The grounds of over an acre were perfect for the couple's young son Julian and the family remained at Kenwood until John's relationship with Yoko and resulting divorce necessitated the sale of the house in 1968. The four years in which Kenwood was John Lennon's primary residence were the most crucial and productive of the Beatles' career. It was the music he made there, in his studio but just as often in the den on the present instrument, that evolved into his contributions to the Beatles unparalleled catalog including much of the music on Sgt. Pepper's Lonely Hearts Club Band album.
At least two pianos were known to have been in the Kenwood home, but as with many musicians, Lennon preferred some instruments more than others and the Broadwood seems to have been a particular favorite. When he acquired it is unknown, but it was likely in 1966 if not earlier, given it's importance to Lennon's Sgt. Pepper's contributions.
A visit to Kenwood described in the 1967 Beatles Book magazine makes note of the piano as well as Lennon's sometimes eccentric decorating:
"On the ground floor there is a large entrance hall, lined with shelves of books stretching from floor to ceiling. To the right it leads to the kitchen, which is situated in the centre of the house, and to the left to two rooms, one very large, one small. The smaller room contained two pianos, one Broadwood, one Bechstein. The mahogany case of the Bechstein was fast disappearing under a psychedelic design, which was being painted on by two Dutch artists, Simon and Marijke."
This decorated piano, once thought lost, is in fact at George Harrison's Friar Park estate and is highly unlikely to come onto the market.
Much has been made of the significance of Sgt Pepper's Lonely Hearts Club Band, including the overall scheme of the Lennon-McCartney songwriting partnership - for many Beatles scholars it marks the balance of power in the group shifting to McCartney, whose concept of the Edwardian-styled band within a band was the overall conceit of the album. By 1966 the Beatles were tired of touring and Sgt. Pepper's allowed them to become a fully realized studio band, experimenting freely with songs that didn't have to be recreated live and trying to bridge the divide between rock and more traditional music. By the time the sessions were finished in April, 1967 it had taken them 700 hours of recording time and the expenditure of the largest recording budget ever spent up to that date.
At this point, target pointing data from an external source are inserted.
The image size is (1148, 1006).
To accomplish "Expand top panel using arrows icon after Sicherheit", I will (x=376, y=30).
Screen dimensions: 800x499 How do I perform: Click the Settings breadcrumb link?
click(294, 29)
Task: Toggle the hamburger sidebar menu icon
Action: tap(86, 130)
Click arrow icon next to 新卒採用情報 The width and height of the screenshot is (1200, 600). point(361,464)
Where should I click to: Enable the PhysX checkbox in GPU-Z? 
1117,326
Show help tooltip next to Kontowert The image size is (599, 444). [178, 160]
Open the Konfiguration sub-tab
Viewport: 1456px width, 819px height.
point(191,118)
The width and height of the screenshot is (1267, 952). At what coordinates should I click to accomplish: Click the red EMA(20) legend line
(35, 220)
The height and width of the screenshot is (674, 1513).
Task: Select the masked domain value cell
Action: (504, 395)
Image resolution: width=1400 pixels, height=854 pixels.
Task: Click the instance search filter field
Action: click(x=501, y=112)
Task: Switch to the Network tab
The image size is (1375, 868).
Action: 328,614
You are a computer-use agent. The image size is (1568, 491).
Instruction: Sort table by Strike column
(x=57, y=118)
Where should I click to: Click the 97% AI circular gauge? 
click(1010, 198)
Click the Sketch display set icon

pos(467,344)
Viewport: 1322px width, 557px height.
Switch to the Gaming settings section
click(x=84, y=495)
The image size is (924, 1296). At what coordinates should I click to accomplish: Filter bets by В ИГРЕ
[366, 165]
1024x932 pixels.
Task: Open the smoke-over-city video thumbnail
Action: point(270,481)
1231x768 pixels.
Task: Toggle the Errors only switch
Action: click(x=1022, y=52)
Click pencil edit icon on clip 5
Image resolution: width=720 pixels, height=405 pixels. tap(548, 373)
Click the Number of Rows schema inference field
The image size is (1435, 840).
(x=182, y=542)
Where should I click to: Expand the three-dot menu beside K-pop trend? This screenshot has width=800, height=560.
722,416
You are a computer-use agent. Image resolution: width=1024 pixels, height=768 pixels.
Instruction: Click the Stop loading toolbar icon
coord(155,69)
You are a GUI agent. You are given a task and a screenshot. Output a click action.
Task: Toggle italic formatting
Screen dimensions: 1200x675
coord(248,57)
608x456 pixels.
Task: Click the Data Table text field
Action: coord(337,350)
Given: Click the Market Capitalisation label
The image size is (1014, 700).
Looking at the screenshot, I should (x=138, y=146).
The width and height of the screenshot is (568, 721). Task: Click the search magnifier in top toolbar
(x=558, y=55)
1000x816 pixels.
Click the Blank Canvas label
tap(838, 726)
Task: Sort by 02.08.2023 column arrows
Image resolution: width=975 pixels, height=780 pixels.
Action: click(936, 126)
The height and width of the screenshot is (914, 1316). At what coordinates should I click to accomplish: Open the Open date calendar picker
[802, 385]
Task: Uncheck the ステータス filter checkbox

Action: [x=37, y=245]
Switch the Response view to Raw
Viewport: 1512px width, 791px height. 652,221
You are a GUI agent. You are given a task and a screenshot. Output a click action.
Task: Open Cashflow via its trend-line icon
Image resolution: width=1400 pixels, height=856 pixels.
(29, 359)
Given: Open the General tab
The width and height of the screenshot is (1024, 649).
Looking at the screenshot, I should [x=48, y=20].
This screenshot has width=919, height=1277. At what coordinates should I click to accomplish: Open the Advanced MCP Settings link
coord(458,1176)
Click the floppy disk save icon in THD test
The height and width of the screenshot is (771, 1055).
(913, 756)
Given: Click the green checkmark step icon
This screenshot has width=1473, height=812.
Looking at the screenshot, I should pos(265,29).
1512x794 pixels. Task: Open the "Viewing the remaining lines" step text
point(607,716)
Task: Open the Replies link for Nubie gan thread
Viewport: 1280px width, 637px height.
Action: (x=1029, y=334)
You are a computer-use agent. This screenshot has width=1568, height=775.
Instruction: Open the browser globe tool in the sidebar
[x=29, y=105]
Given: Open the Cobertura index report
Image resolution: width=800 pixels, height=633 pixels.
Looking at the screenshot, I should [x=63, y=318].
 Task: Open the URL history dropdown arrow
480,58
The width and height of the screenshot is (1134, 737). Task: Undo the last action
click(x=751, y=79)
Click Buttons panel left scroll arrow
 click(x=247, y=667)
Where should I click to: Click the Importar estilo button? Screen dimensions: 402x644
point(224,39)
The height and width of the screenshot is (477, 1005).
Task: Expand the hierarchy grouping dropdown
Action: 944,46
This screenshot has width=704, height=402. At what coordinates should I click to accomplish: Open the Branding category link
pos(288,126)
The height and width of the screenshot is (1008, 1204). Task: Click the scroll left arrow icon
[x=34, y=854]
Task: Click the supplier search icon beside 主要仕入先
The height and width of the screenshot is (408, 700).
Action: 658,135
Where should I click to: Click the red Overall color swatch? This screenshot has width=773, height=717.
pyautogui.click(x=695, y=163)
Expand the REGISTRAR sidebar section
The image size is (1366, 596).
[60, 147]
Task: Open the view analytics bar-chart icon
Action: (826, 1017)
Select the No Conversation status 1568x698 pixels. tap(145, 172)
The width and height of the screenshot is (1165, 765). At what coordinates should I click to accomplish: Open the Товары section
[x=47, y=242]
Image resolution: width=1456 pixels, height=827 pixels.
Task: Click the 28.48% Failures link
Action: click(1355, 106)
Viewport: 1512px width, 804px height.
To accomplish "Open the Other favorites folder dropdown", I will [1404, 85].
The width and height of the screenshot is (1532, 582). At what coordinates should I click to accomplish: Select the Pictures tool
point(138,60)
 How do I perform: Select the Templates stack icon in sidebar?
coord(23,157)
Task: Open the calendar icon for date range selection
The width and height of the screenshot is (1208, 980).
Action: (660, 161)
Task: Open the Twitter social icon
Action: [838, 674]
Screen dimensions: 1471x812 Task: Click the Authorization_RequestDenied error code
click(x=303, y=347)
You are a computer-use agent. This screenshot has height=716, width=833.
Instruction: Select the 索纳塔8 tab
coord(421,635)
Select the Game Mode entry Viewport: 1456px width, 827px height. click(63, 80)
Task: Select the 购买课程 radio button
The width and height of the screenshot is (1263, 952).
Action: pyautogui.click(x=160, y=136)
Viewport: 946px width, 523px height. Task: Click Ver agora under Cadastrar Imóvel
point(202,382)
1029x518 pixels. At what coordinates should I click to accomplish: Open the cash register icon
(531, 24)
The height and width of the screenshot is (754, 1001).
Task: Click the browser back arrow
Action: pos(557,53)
The social changes reflected in the album cannot be overlooked; three of the album's songs that Lennon composed on the present piano were banned by the BBC for drug references. Lennon was adamant (in spite of his and the Beatles own increasing experimentation with drugs) that the songs were not in fact overly influenced by such, "We didn't really shove the LP full of pot and drugs but, I mean, there was an effect. We were more consciously trying to keep it out..."
The origins of the most obvious candidate for pro-drug propaganda, "Lucy in the Sky with Diamonds" was actually based on John's son Julian bringing home to Kenwood a sketch of his classmate Lucy. Once he had showed it to his father, John was inspired to sit at the present piano and begin to compose. When Paul next visited the house he shared his enthusiasm for what he heard and began to contribute parts.
Such was also the case for "A Day in the Life" where Lennon had written two sections of the song, but was having trouble with the middle, which Paul supplied.
In spite of the overwhelming success of the Sgt. Pepper's album, Lennon often expressed the opinion that it was never truly a cohesive concept ("an album with the tracks stuck together.... Nothing is real and there is nothing to get hung about.")
Lennon was certainly careful to note his separate contributions on the affixed plaque before gifting it to a friend:
"On this piano was written: A Day in the Life, Lucy in the Sky with Diamonds, Good Morning, Good Morning, Being for the Benefit of Mr. Kite and many others. John Lennon. 1971"
It is tempting to speculate on the number of additional songs alluded to with John's "many others" wording, but we do know that this upright was important enough to Lennon that after selling Kenwood he had it moved to the new home he purchased with Yoko in 1969, Tittenhurst Park in Berkshire. By 1971, Lennon was permanently in the United States and in 1973 sold Tittenhurst to Ringo Starr along with much of the contents, but not of course the present instrument.
John Broadwood and Sons was founded in 1728 and holds a Royal warrant for the manufacture of pianos beginning with King George II. Mozart, Haydn, Chopin, Beethoven and Liszt are all known to have used the firm's instruments.